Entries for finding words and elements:
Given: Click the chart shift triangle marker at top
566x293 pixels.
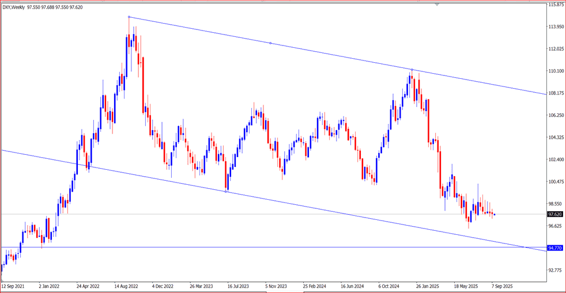Looking at the screenshot, I should 437,5.
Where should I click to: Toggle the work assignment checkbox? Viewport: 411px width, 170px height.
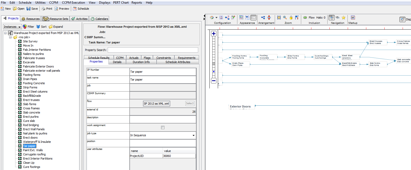click(163, 127)
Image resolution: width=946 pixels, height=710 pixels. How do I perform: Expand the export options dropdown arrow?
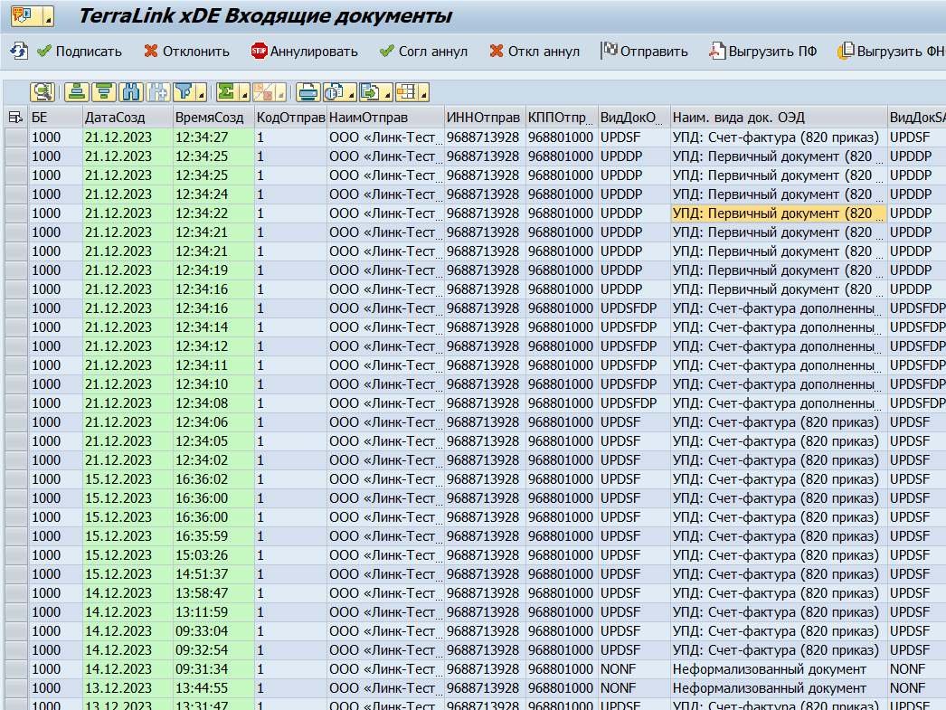[x=386, y=92]
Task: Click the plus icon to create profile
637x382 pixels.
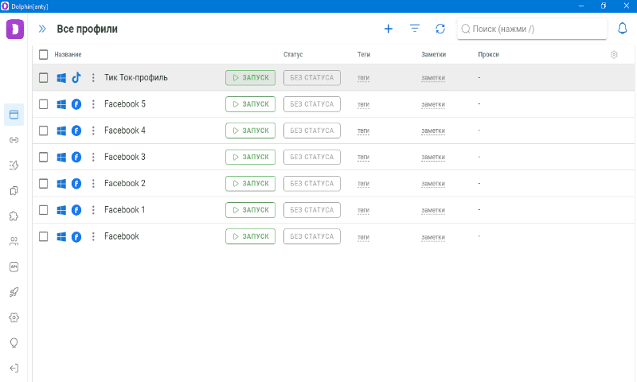Action: click(x=389, y=29)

What you need to do: Reproduce every item above word for word, leaving out the pictures.

Answer in full:
Given: Click the chart shift triangle marker at top
566x293 pixels.
Looking at the screenshot, I should 437,5.
Where should I click to: Toggle the work assignment checkbox? Viewport: 411px width, 170px height.
click(163, 127)
Image resolution: width=946 pixels, height=710 pixels. How do I perform: Expand the export options dropdown arrow?
[x=386, y=92]
Task: Click the plus icon to create profile
637x382 pixels.
Action: click(x=389, y=29)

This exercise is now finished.